In the pleased infant see its power expand,
When first the coral fills his little hand;
Throned in his mother's lap, it dries each tear,
As her sweet legend falls upon his ear;
Next it assails him in his top's strange hum,
Breathes in his whistle, echoes in his drum;
Each gilded toy, that doting love bestows,
He longs to break and every spring expose.
On the same day 17 years later, on August 27, 1846, Rev. James Freeman Clarke gave his own Phi Beta Kappa address at Harvard. He sets the tone for his own poem (which apparently was not titled) in the first stanza:
No high, heroic song, no lyric lay,
No lover's tale, shall win your ears-today;
A serious purpose claims the earnest Muse—
Our Country, and its Hopes, the theme I choose.
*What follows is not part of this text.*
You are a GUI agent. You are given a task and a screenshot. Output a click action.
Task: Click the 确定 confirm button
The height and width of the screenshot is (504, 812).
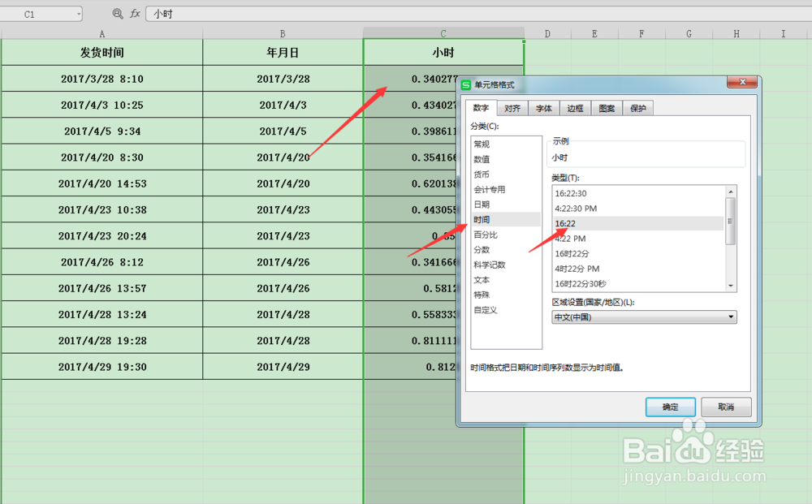(x=670, y=407)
Clarke says that humanity has become "narrow, selfish, blind." Patriotism, he notes, is somewhat treasonous because the true aims of the Founding Fathers have never been met:
They framed our Union on the broadest plan;
The Equality and Brotherhood of man.
Clarke then roundly attacks the concepts of slavery and the hypocrisy of calling the United States a "free" country "except a Slave be fettered at its base!" Clarke's poem may have been too political for Harvard in 1846; he later wrote "most of the papers said [it] was not artistic."